Monday, October 5, 2009

A Visitor's Guide to London



A Visitor's Guide to London
Heath Bunting, 1995

A Visitor's Guide to London was created by Heath Bunting in 1995. The author chose to represent places around London through pictures. The viewer is able to choose between directions such as north, south, east, and west. Also, the viewer could choose a place from a map. The website engages the user, who is ultimately in control of where they end up. The pictures themselves are in black and white and kind of grainy. So the viewer may not always be certain of their location.

"In Visitors' Guide to London, initially a HyperCard project and then put on the Net, he offers a way of looking at London quite different from the usual tourist clichés. Bunting employs low-resolution black-and-white images with no gray-scales, along with a very simple navigational system.
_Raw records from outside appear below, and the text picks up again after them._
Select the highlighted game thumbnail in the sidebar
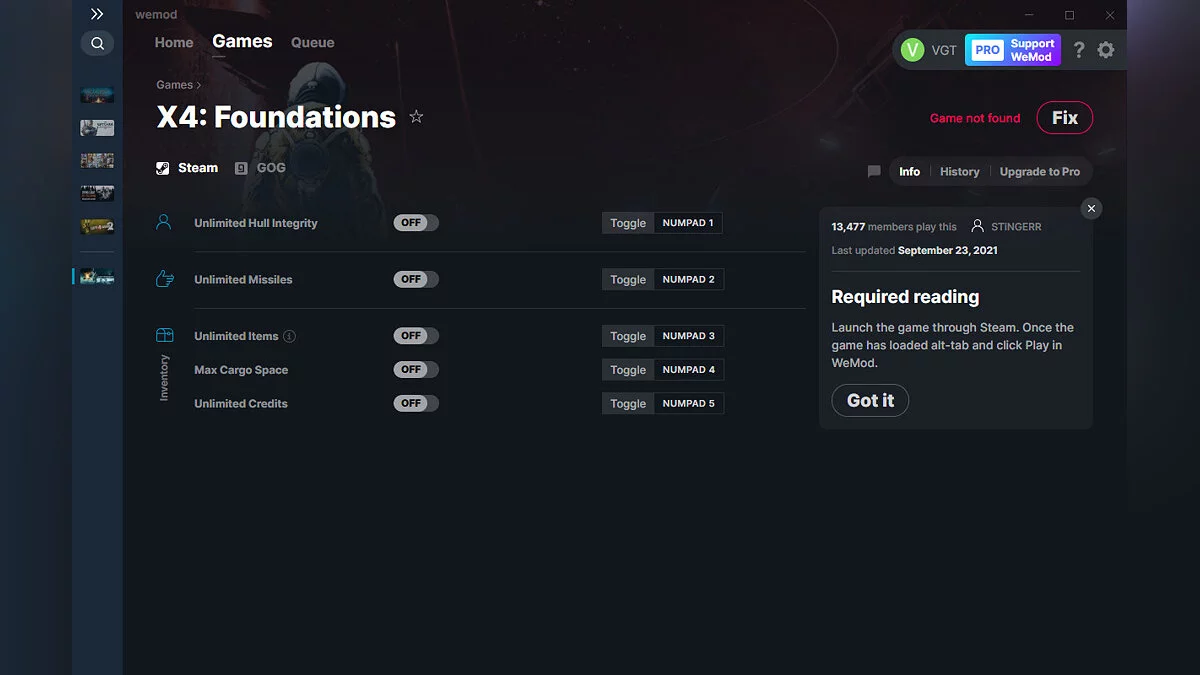This screenshot has width=1200, height=675. (x=99, y=276)
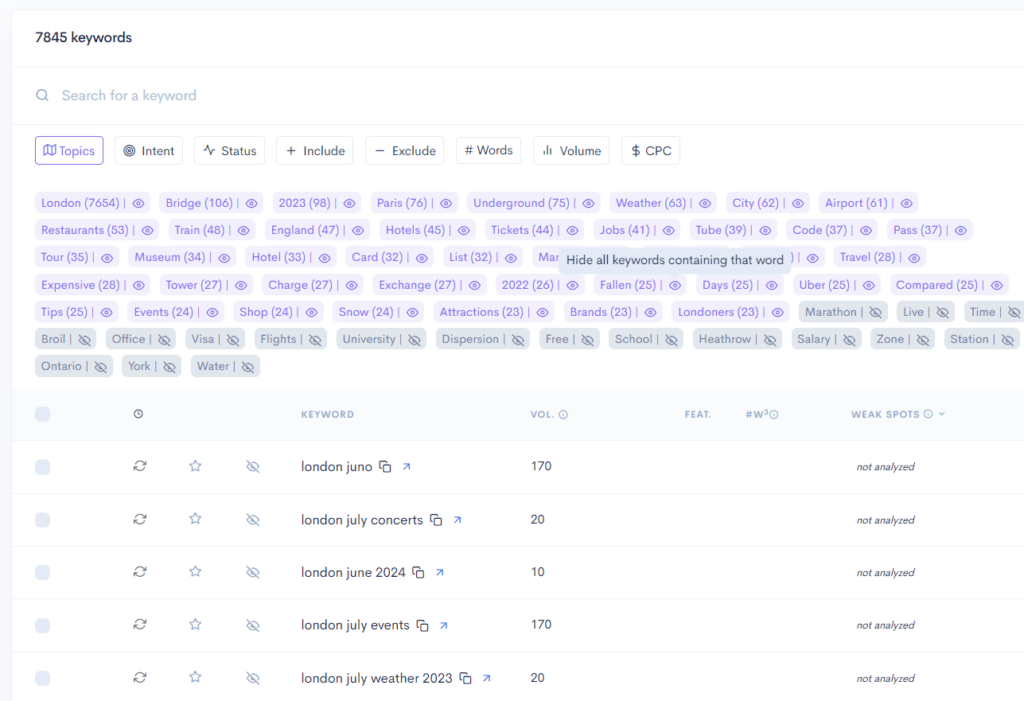Click the search magnifier icon

click(x=42, y=95)
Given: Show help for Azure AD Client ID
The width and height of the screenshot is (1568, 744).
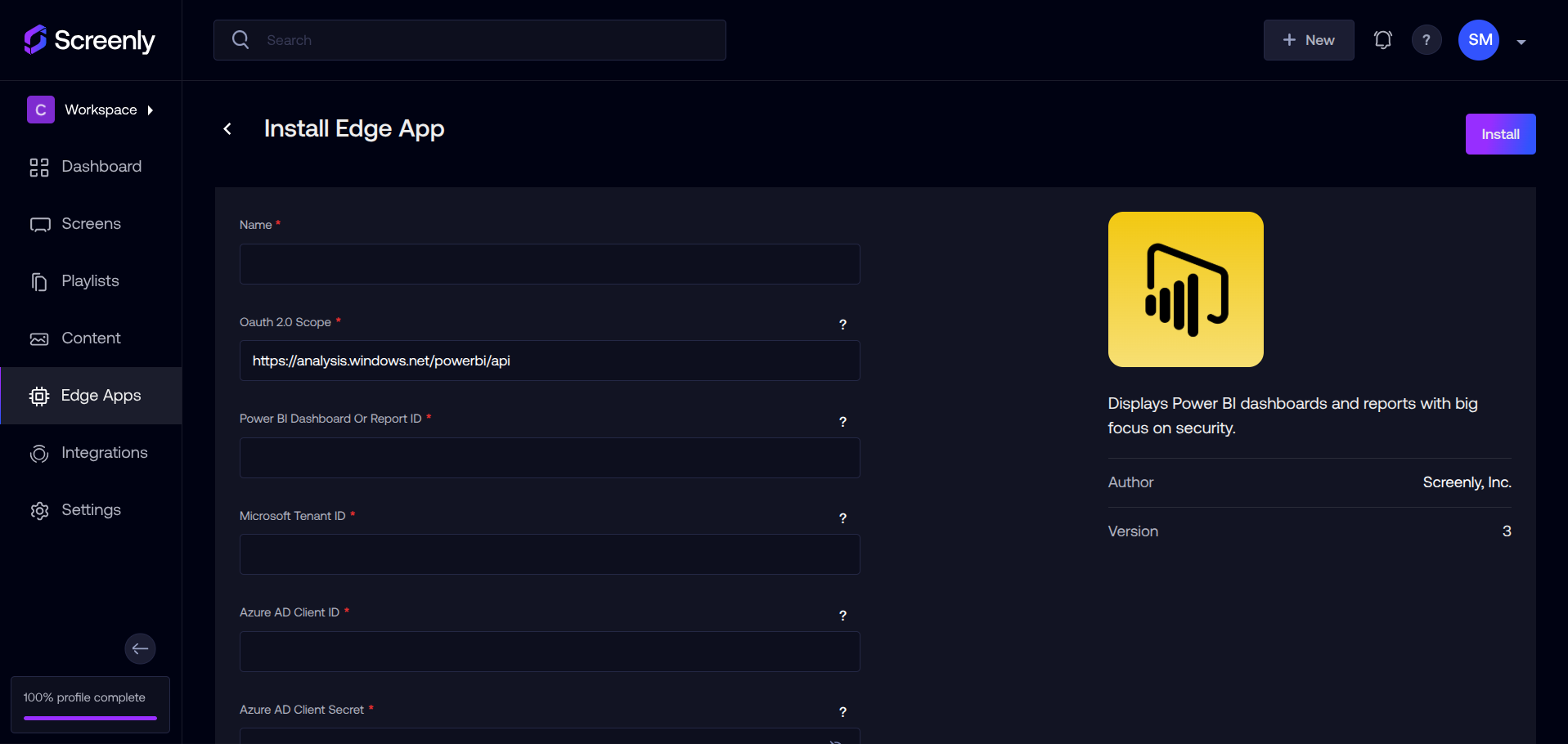Looking at the screenshot, I should pos(842,616).
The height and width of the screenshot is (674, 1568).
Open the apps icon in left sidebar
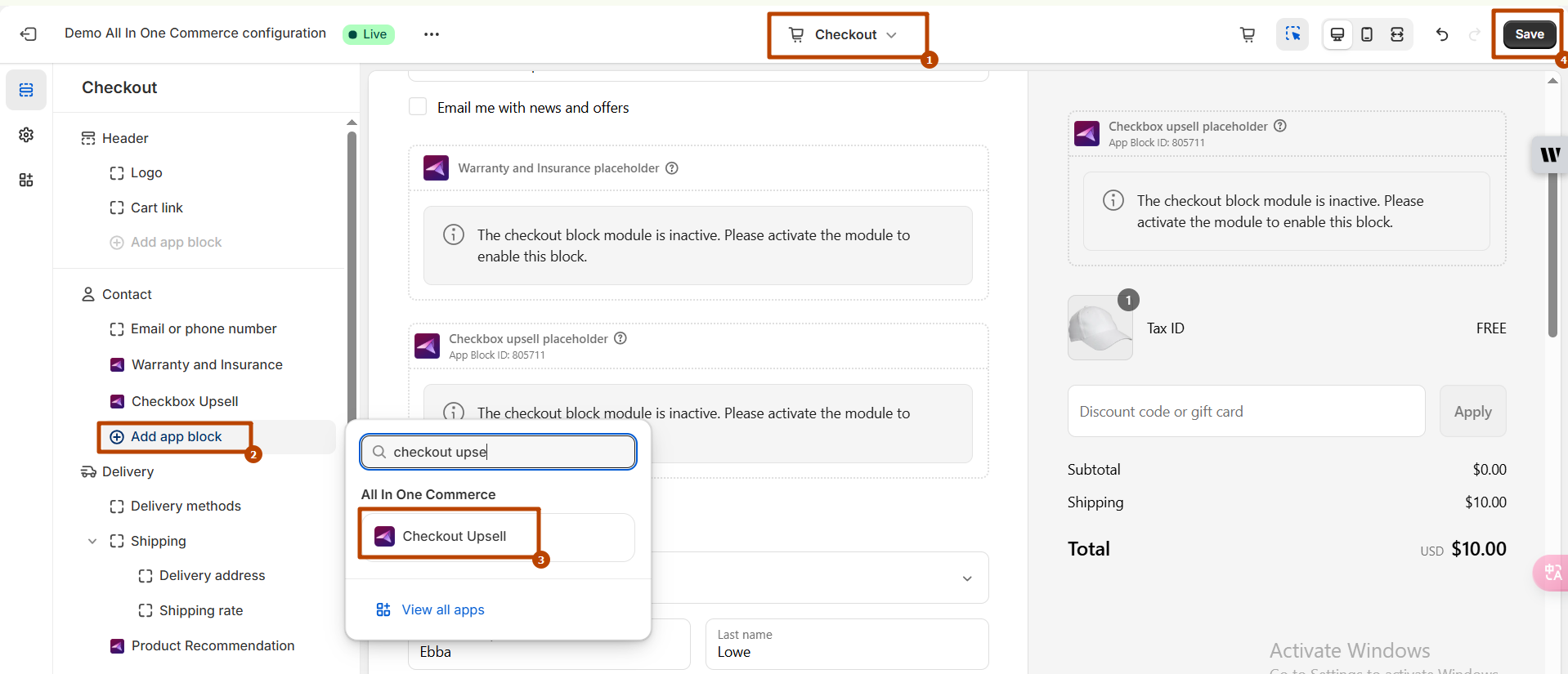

The visitor moves around the city by clicking on icons for north, northeast, east, etc., on a map of the Underground. From the map he or she can access any stations, but only to find banal photographs which Bunting has taken there at the surface. He thus accomplishes what he himself calls “the already out-of-date psycho-geographical tour of London, ideal for foreign visitors, with over 250 sites of anti-historical value, incomplete, without instructions, now available for all (the rich) on the World Wide Web.”

Anyone could find a better visitor's guide to London, but it would be in a book, not on the web. Bunting gives the viewer something to interact with, even if the pictures are low quality. Interactivity is a characteristic that correlates with the internet. The viewer clicks and is immediately transported to another place in London. You certainly can't get that from a book.